Specific software is necessary to collate instrumentally analyzed data with a database of biological agents, to identify the agent, and to warn contamination within predicted area. Aroka Ldt., Toshiba Ldt., Seiko EG&G Inc., etc., have software to analyze and identify radioisotopes rapidly from the output of a multi-channel energy analyzer for radioisotope-protection. It suggests that those companies could make a program, which identifies a biological agent by applying the radioisotope identification program, after a biological database is established.

6. Japanese Development of Biological agent Detection System

When Japan develops a biological agent detection system, Japan must decide how to develop it. The first choice is ①to develop a fixed system at first, then a field system, ②to develop a fixed system and a field system simultaneously, or ③to develop a field system directly. The second choice is use of ①a biological assay, ②a gene-analytic method, or ③a physico-chemical method.

With respect to the first choice, I intimate that Japan should develop a fixed system at first, thereafter a field system. The first reason is that a biological weapon is a strategic weapon and is also a terrorism weapon. Then the priority distribution of the system should be an important fixed facility. The GSDF has only developed field equipment before, but it should develop fixed equipment, too. The second one is that development of a fixed system is easier than a field system because the system has little limitation on energy consumption rate, weight, and size.

For the selection of a technical method we must consider detecting factors, sensitivity, response time, feasibility within 10-20 years, subsidiary effects of a development. Table-2 shows the characteristics of three technical methods.

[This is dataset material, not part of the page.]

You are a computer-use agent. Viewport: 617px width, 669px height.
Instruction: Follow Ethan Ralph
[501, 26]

Important factors to decide are possibility of remote sensing, sensitivity, and response time. Up to the present time no technical method, which fulfills all of the important factors, is found. Even US, the most developed country in this area, uses a combination of various methods of detection: a particle analyzer to monitor continuously and a bioassay to identify an agent. I intimate that Japan should develop such combinatory system; the combination of a physico-chemical method, which has possibility of remote sensing, and a gene-analytic method, which advances rapidly.

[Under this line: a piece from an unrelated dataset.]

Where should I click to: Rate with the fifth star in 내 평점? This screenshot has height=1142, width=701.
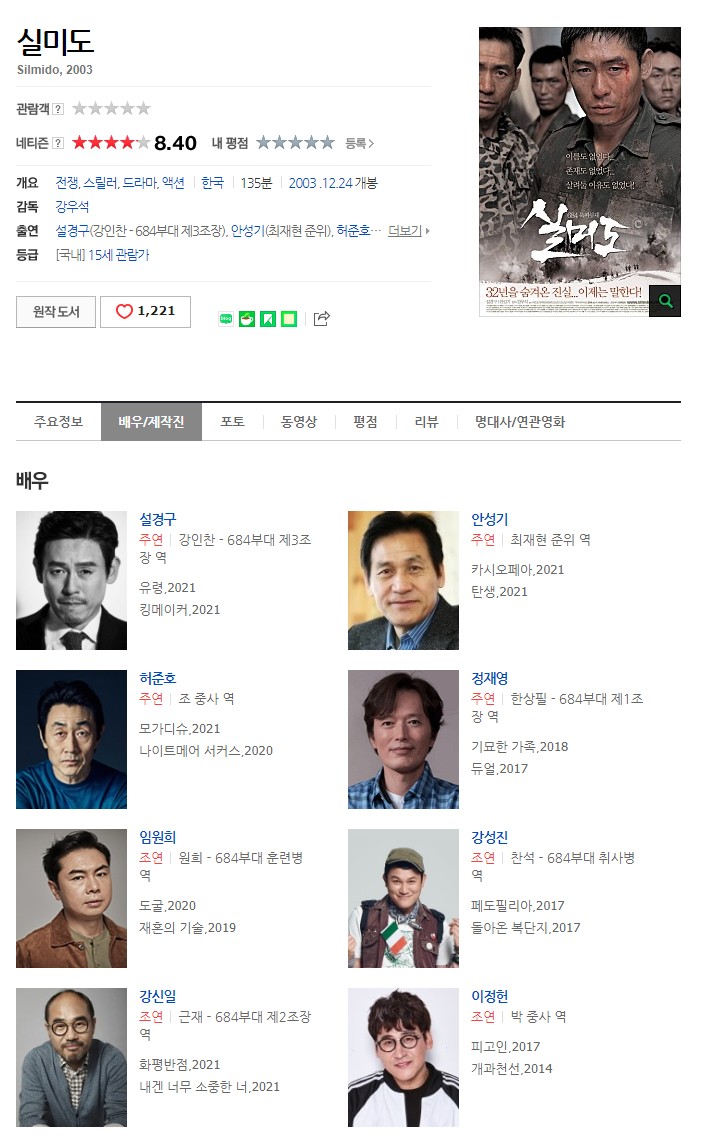327,143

Table-2 Comparison of three technical methods

	Biological Assay	Gene-Analytic Method	Physico-chemical Method
Detecting Factor	Identify agents at a point	Identify agents at a point	･Identify agents at a point ･Remote sensing of existence of agents
Continuous Monitoring	Possible, but no sign appears when an agent becomes absent	Possible, but no sign appears when an agent becomes absent	Possible
Sensitivity	Molecular level	Molecular level	Small quantity
Response Time	2～3 hours	1～2 hours	Several minutes
Feasibility	Relatively difficult	Relatively difficult	Relatively easy
Development Period	Middle term	Long term	Short term, but remote sensing takes long term
Cost	High	High	Low
Subsidiary Effects	･Applicable to a field system ･Capable of detecting a chemical agent ･Applicable to civilian use	･Applicable to a field system ･Applicable to civilian use	･Applicable to a field system ･Capable of detecting a chemical agent ･Applicable to civilian use

In the process of development, a database on structures and characteristics of agents at molecular level is essential. It is also valuable to develop a prophylactic and a remedy. US institutes are said to have already studied those of all Australian Group agents, and some of them are applied for patents. Development of a Japanese own detection system and/or protection device necessitates study on structures and characteristics of agents by Japan itself.

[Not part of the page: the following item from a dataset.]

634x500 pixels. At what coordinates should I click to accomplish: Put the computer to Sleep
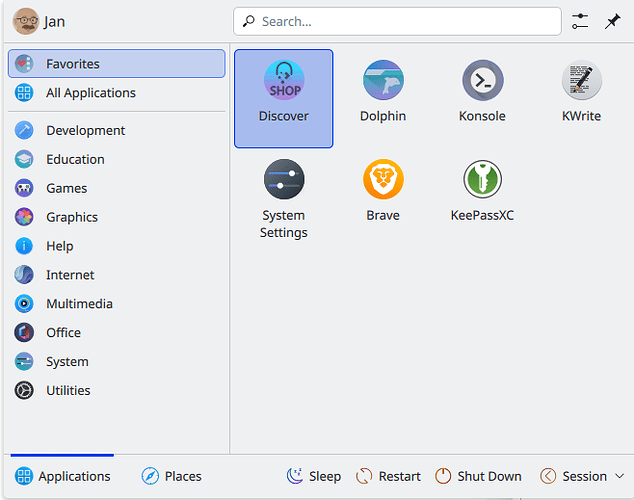(x=314, y=476)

The other idea is to purchase the equipment from abroad. But development of the equipment enormously affects a pharmaceutical industry, a chemical industry, medicine. Thus I intimate that Japan should develop its indigenous system as a national project.

Afterword

The Defense Agency has discussed several times about protection against biological weapons at “the ad-hoc meeting of biological defense”. The final report was advanced to the Defense Ministry, recommending urgent establishment of detection and surveillance system. I hope that the system will be established soon, and Japan has enough capability to protect against biological weapons.